I read somewhere on another blog that Campy announced new color options right before they debuted electronic shifting, so maybe come July, SRAM will be showing off an electric group and the goofy colorway announcements this spring are just to keep the press flames going.

Also, I have to step up and praise the Apex group. I recently swapped out a full SRAM Force kitted bike’s rear derailleur for an apex one and changed my 11-28 to the apex’s 11-32 and having that one extra super low gear is a game changer for tough dirt climbs. I was surprised the $80 shifter felt almost identical to the $200 one it replaced. It didn’t add too much weight and the added range really comes in handy on long hilly days or relaxed spinning recovery rides when I don’t want to go crazy on climbs.

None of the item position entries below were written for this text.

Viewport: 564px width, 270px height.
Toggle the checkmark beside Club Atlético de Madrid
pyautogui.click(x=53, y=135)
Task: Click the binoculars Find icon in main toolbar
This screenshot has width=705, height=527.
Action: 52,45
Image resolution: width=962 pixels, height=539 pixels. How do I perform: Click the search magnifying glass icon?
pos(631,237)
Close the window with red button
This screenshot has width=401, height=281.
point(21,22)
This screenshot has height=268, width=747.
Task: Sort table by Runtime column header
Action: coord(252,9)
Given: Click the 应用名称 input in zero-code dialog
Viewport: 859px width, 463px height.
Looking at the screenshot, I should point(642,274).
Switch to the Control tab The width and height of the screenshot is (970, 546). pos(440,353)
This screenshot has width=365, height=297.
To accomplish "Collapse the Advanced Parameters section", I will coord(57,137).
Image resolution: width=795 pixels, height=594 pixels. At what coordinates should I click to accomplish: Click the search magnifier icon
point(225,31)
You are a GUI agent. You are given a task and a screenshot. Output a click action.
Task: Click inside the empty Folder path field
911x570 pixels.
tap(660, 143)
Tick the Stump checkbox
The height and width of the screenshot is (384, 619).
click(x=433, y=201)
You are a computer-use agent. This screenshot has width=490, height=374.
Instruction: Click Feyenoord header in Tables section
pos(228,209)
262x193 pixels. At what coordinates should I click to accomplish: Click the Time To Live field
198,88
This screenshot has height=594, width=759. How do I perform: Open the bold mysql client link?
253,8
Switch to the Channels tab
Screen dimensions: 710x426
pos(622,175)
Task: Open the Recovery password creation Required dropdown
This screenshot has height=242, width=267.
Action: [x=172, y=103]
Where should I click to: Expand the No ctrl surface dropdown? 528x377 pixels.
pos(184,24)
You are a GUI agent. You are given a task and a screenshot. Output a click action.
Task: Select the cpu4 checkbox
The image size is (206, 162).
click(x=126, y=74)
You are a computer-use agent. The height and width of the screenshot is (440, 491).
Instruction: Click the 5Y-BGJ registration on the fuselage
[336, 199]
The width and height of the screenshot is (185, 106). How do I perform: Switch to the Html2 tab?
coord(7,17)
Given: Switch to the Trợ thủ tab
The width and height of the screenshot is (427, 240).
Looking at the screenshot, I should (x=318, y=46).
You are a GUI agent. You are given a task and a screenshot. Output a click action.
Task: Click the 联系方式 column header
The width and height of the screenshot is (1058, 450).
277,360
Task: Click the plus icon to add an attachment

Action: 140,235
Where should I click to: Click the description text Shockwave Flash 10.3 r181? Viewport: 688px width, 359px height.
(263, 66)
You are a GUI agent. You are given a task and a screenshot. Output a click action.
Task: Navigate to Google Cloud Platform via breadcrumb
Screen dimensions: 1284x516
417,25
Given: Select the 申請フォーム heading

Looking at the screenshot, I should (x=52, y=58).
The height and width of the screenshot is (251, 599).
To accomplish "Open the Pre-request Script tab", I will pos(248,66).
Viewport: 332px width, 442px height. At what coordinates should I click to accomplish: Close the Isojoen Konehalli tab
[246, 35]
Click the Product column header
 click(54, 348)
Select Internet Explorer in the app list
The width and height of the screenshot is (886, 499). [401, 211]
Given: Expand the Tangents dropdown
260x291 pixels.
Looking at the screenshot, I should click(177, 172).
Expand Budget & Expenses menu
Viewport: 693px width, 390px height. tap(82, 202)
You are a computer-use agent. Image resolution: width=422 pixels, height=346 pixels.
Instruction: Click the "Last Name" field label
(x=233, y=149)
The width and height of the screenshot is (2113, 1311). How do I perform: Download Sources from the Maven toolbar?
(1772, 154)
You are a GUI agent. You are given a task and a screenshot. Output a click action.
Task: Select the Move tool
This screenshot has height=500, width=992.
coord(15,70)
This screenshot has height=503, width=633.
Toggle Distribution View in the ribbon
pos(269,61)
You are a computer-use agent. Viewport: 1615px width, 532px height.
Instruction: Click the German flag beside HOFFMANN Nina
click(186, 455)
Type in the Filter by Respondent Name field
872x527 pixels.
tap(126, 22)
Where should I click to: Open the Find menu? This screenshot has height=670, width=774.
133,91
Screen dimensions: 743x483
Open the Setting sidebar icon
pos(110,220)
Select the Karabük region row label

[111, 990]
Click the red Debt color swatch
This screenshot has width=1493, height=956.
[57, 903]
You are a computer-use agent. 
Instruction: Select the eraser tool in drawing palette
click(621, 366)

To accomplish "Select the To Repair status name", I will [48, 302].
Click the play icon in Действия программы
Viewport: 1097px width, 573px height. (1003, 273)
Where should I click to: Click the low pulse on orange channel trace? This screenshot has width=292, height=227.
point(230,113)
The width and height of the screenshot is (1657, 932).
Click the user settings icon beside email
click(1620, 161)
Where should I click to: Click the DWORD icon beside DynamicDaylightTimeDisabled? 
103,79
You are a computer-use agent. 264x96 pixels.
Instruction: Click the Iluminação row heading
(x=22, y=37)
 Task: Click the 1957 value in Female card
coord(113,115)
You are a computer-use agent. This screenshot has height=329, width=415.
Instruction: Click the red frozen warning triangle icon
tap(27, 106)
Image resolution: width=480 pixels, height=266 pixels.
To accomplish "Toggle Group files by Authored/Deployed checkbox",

I also ran some numbers on Sheldon Brown’s gear calculator and if you run a compact upfront and you fully cross-chain a 11-32 rear, the 50-32 combo is almost exactly the same as most road race setups’ lowest gear, a 39-25. I’ve found that on climbs with less than 10% of grade I never have to leave the big ring with the apex rear. It’s kind of a weird handy thing to know.

I’m running Red shifters with 11-36 and X.9 rear derailleur on my CX/commuter.  It shifts sooooo smooth.  The Apex rear derailleur isn’t rated for the 36 cog, and experience has shown me that you can’t cheat SRAM’s rated max cog size like you can with Shimano.  The X.9 is like Rival-level or so; after initial installation, I haven’t touched it in 4 months. 

I’m so impressed by the SRAM shifting across the line.  I still favour Shimano brakes and cranks, but I’m totally down with SRAM shifters.